Consider $x^3 - 2$ with roots $2^{1/3}$, $2^{1/3}w$, $2^{1/3}w^{2}$ over $\mathbf{Q}$. where $\mathbf{Q}$ is the set of rationals and $w$ is the cube root of unity. Then which of the following are true
(a) $\mathbf{Q}[2^{1/3}w]$ is a normal extension of $\mathbf{Q}$ over $x^3 - 2$.
(b) $\mathbf{Q}[2^{1/3},w]$ is a normal extension of $\mathbf{Q}$ over $x^3 - 2$.

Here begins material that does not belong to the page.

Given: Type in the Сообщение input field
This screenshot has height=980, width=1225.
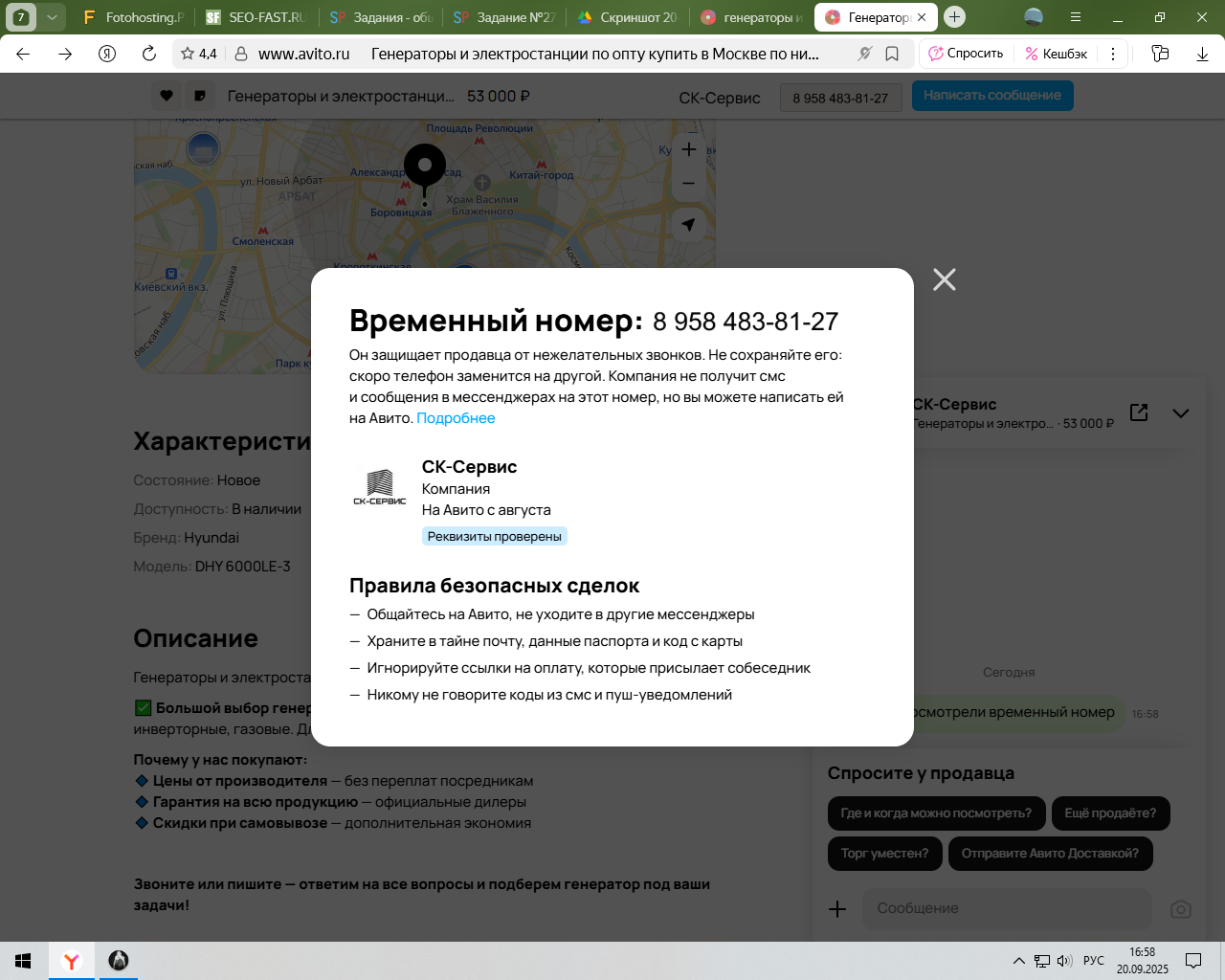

Definitely (b) is true, since it is the splitting field of Q of this polynomial but what about (a)? Since $\mathbf{Q}[2^{1/3}w]$ is a field closure holds so if $2^{1/3}w$ is in a field then $2^{1/3}w, 2^{1/3}w^2, 2^{1/3}$ will be in the field. Am I right in my argument? If not please say where I am wrong.
$(a)$ is false. This is because $x^3-2$ is an irreducible polynomial over $\mathbf{Q}$ that has one root in $\mathbf{Q}(2^{1/3}w)$, but doesn't split into linear factors.
For instance start with the root $2^{1/3}w^2$. Since $2^{1/3}w$ is in $\mathbf{Q}(2^{1/3}w)$, then if we suppose that $2^{1/3}w^2$ lies in this field, then so should $w=\frac{2^{1/3}w^2}{2^{1/3}w}.$ This implies that $\mathbf{Q}(w)$ is a subfield of $\mathbf{Q}(2^{1/3}w)$.
However, [$\mathbf{Q}(w):\mathbf{Q}]=2$, while [$\mathbf{Q}(2^{1/3}w):\mathbf{Q}]=3$, which isn't possible by the tower law.